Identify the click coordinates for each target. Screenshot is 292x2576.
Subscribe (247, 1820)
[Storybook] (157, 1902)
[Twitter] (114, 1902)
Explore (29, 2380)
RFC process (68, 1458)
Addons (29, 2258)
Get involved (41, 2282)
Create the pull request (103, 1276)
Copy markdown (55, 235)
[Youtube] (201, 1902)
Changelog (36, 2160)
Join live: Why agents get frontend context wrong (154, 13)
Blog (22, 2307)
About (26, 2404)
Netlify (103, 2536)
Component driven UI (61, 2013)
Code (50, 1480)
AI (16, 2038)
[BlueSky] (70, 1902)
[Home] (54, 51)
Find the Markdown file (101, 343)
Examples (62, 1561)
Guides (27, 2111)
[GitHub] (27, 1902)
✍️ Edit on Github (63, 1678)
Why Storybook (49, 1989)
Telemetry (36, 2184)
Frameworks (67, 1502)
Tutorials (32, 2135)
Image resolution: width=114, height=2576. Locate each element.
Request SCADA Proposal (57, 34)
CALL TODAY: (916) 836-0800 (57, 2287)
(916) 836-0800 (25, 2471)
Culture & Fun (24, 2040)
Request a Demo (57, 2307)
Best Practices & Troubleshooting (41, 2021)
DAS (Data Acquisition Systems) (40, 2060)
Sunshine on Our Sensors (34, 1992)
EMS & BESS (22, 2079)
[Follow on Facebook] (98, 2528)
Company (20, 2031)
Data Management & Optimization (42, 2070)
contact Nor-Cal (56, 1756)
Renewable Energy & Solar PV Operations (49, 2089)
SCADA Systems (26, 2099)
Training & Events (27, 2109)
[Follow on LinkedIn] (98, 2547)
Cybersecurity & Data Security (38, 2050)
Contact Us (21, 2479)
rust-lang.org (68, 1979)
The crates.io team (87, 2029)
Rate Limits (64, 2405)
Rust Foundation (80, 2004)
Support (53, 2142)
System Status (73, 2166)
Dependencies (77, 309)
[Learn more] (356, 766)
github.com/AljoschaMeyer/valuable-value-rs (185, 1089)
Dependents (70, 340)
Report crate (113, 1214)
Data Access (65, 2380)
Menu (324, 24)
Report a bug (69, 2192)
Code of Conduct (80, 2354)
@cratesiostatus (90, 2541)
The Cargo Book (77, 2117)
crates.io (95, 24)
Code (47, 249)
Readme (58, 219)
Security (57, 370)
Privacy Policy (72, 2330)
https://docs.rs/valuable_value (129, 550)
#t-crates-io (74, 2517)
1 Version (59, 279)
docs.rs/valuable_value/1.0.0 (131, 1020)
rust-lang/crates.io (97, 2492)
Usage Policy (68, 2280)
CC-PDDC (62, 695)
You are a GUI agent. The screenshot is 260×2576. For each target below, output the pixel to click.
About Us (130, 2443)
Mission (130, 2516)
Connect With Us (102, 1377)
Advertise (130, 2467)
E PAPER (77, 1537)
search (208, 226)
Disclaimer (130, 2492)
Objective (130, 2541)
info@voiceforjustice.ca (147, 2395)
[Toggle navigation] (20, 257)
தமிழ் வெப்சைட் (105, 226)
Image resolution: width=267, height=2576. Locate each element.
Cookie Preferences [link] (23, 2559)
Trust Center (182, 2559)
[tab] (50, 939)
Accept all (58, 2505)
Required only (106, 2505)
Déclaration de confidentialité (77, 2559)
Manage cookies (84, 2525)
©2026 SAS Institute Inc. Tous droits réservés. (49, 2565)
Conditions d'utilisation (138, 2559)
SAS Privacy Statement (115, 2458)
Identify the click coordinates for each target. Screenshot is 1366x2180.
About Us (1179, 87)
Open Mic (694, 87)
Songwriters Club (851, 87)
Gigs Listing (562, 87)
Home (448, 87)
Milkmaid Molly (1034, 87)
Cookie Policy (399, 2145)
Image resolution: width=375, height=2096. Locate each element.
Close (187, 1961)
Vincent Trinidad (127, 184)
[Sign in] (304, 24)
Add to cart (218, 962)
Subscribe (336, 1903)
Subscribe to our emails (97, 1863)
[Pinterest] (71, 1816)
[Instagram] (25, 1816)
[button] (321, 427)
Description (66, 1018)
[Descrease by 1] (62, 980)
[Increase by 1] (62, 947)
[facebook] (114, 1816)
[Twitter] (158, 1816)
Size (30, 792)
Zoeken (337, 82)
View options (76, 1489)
######
Would you please repeat exactly the lines above, starting at the line with "Cookie Preferences [link] (23, 2559)" and stopping at the line with "[Pinterest] (71, 1816)", both included?

● ANSWER SPACE:
Cookie Preferences [link] (23, 2559)
Trust Center (182, 2559)
[tab] (50, 939)
Accept all (58, 2505)
Required only (106, 2505)
Déclaration de confidentialité (77, 2559)
Manage cookies (84, 2525)
©2026 SAS Institute Inc. Tous droits réservés. (49, 2565)
Conditions d'utilisation (138, 2559)
SAS Privacy Statement (115, 2458)
Identify the click coordinates for each target. Screenshot is 1366x2180.
About Us (1179, 87)
Open Mic (694, 87)
Songwriters Club (851, 87)
Gigs Listing (562, 87)
Home (448, 87)
Milkmaid Molly (1034, 87)
Cookie Policy (399, 2145)
Image resolution: width=375, height=2096. Locate each element.
Close (187, 1961)
Vincent Trinidad (127, 184)
[Sign in] (304, 24)
Add to cart (218, 962)
Subscribe (336, 1903)
Subscribe to our emails (97, 1863)
[Pinterest] (71, 1816)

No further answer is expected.